Ein Jahr lang gewachsen

Ein gutes Jahr lang konnten die Menschen aus der Umgebung beobachten, wie die „rettende Hand” immer weiter wuchs. Man kann sich gut vorstellen, wie einige beim Vorbeifahren den Kopf verdreht haben. Im flachen Winkel reckt sich diese Hand den landenden Rettungshubschraubern entgegen. Futuristisch sieht sie aus mit ihrer gestreckten Silhouette und der immensen Landefläche.

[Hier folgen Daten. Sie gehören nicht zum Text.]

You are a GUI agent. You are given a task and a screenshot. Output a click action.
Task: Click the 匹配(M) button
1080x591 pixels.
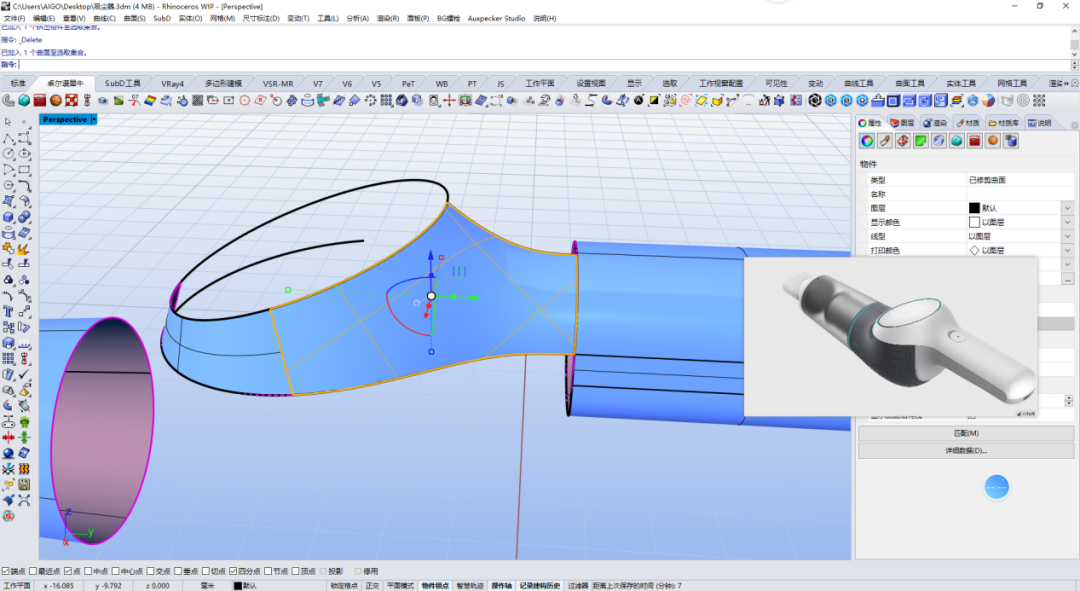pyautogui.click(x=966, y=433)
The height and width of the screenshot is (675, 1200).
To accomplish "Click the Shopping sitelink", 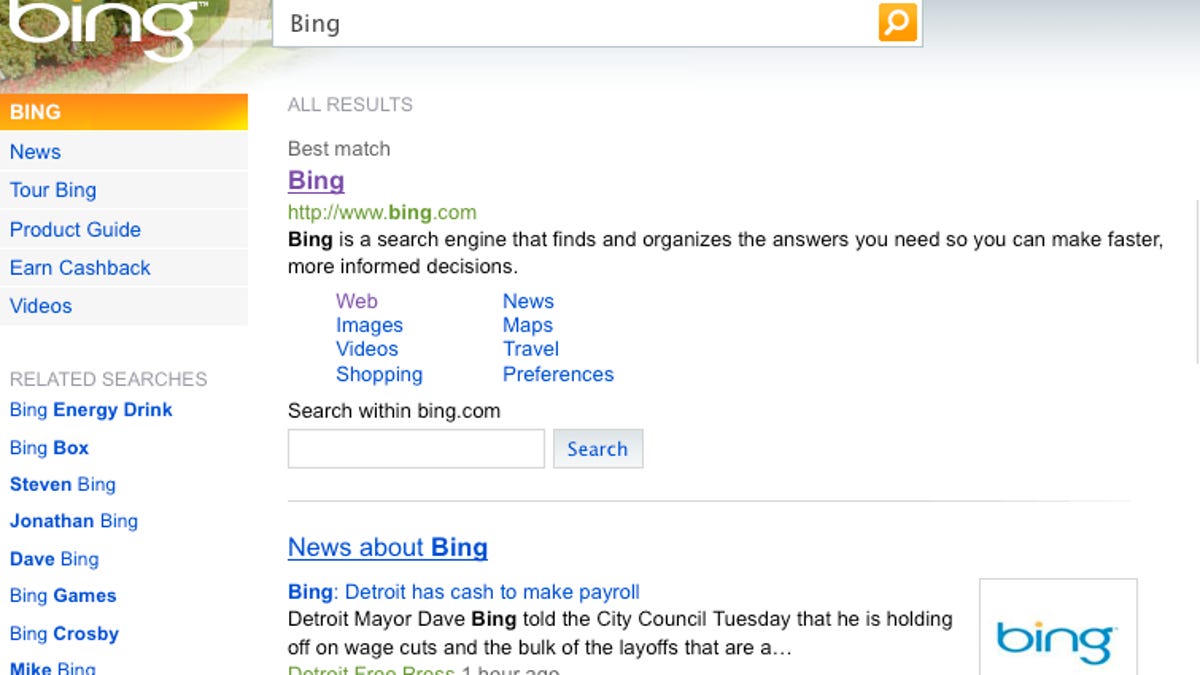I will pyautogui.click(x=379, y=374).
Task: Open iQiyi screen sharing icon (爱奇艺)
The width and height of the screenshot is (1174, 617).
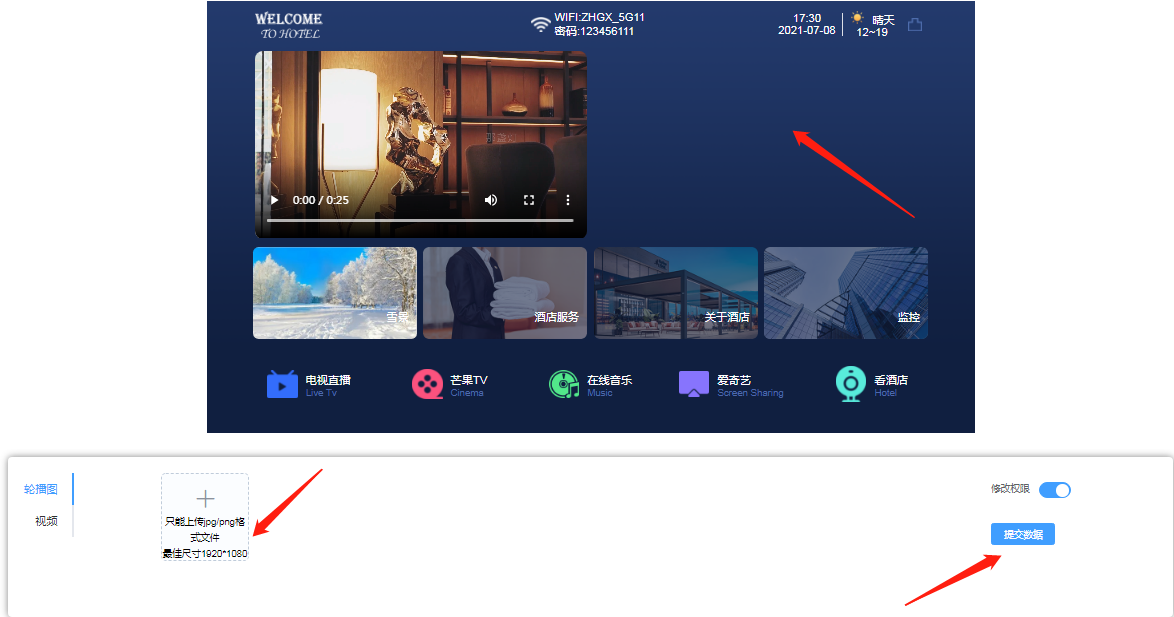Action: point(693,384)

Auf einer Bühne darunter steht Bernd Büttgens, stellvertretender Chefredakteur unserer Zeitung. Er moderiert die Einweihung des Landeplatzes und hat heute viele Gesprächspartner. Auch Professor Thomas Ittel klettert auf die Bühne. Er ist der ärztliche Direktor des Klinikums und hat diesen Tag mit großer Freude erwartet. Ästhetik sei kein basisdemokratisches Thema, sagt er. Deshalb setze der Landeplatz die Architektur des Gebäudes auch konsequent fort. Er habe große Ausdruckskraft und Wiedererkennungswert. Deutlich schneller könnten eingeflogene Patienten zukünftig in den OP gebracht werden. Aachen werde nun ein noch wichtigerer Ankerpunkt in der Notfallversorgung, sagt Ittel.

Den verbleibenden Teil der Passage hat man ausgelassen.